Merton ha insomma osservato che se si crea un sistema di ricompense, finisce che i ricompensati tendano a trovarsi in posizioni di vantaggio rispetto ai non premiati, così che anche a pari capacità i primi finiscono nel medio e lungo periodo per ottenere risultati migliori, e di qui maggiori riconoscimenti. Essi rimangono più in vista e perciò attirano maggiori attenzioni e apprezzamenti, spesso motivati dal conservarsi della fama conseguita per i primi e tali da riconfermare e rinforzare la loro reputazione.
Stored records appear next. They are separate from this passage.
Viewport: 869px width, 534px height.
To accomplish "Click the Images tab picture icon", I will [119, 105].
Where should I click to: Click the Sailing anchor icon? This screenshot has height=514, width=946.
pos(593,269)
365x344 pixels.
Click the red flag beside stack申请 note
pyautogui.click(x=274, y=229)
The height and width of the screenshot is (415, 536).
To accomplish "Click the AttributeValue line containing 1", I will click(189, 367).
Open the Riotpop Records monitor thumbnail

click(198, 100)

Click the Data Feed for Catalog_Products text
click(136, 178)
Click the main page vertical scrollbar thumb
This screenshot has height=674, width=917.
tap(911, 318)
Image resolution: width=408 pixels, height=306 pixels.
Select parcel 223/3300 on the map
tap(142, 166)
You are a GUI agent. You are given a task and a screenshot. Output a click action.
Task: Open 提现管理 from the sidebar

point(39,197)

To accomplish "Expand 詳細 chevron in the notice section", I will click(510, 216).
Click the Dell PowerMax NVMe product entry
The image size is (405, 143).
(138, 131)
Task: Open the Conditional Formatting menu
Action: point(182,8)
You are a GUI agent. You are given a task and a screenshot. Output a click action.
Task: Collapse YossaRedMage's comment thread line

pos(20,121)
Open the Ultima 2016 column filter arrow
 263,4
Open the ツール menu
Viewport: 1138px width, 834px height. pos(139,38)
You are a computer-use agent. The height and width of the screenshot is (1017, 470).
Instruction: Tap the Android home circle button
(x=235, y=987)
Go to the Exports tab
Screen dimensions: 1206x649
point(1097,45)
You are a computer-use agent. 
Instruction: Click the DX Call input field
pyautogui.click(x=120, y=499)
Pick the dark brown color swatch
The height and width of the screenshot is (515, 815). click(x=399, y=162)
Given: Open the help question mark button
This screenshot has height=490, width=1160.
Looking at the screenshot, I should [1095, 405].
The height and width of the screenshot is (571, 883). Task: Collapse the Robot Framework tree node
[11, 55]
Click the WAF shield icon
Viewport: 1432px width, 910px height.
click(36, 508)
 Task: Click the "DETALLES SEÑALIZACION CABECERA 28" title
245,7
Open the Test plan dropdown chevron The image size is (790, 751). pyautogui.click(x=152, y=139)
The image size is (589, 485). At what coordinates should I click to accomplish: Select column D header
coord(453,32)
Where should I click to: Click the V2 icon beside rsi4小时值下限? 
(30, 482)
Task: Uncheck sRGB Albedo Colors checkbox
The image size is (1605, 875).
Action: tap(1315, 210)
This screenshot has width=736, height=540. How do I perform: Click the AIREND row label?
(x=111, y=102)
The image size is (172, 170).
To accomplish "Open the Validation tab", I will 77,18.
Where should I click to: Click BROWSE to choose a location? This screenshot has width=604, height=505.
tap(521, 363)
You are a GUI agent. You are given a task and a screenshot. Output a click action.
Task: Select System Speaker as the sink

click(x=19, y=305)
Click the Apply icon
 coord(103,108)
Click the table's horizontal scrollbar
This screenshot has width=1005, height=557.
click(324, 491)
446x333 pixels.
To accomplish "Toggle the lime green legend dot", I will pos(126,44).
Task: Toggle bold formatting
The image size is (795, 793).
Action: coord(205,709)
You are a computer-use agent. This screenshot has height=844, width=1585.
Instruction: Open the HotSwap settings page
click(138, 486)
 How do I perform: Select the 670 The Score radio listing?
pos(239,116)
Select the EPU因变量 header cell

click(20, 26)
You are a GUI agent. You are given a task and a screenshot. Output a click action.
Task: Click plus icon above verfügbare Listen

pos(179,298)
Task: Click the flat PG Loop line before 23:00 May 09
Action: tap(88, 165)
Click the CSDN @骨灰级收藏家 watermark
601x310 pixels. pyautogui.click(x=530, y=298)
Così, un premio Nobel che firma un articolo scientifico finisce per fare ombra agli altri firmatari, perché inevitabilmente la comunità scientifica tenderà a ricordare il suo nome e a dimenticare quello degli altri contributori, attribuendo a lui i meriti, anche quando il suo ruolo nella ricerca è stato effettivamente secondario. Per lui si apre un bel dilemma: se non firma l’articolo è probabile che la comunità scientifica non presti la dovuta attenzione al lavoro, che magari lui reputa di valore e meritevole di ottenere una buona accoglienza. D’altra parte, se lo firma, rischia che la comunità scientifica, come abbiamo visto, non riconosca il giusto merito di coloro che pure hanno sviluppato effettivamente il lavoro, avendo avuto magari l’intuizione che ne sta alla base e avendo fattivamente realizzato la ricerca, forse addirittura mentre il premio Nobel andava in giro a fare conferenze sui suoi passati successi. Lo status del premio Nobel verrebbe così a riconfermarsi e gli altri, pur bravi e forse in questo caso più meritevoli, resterebbero nell’ombra.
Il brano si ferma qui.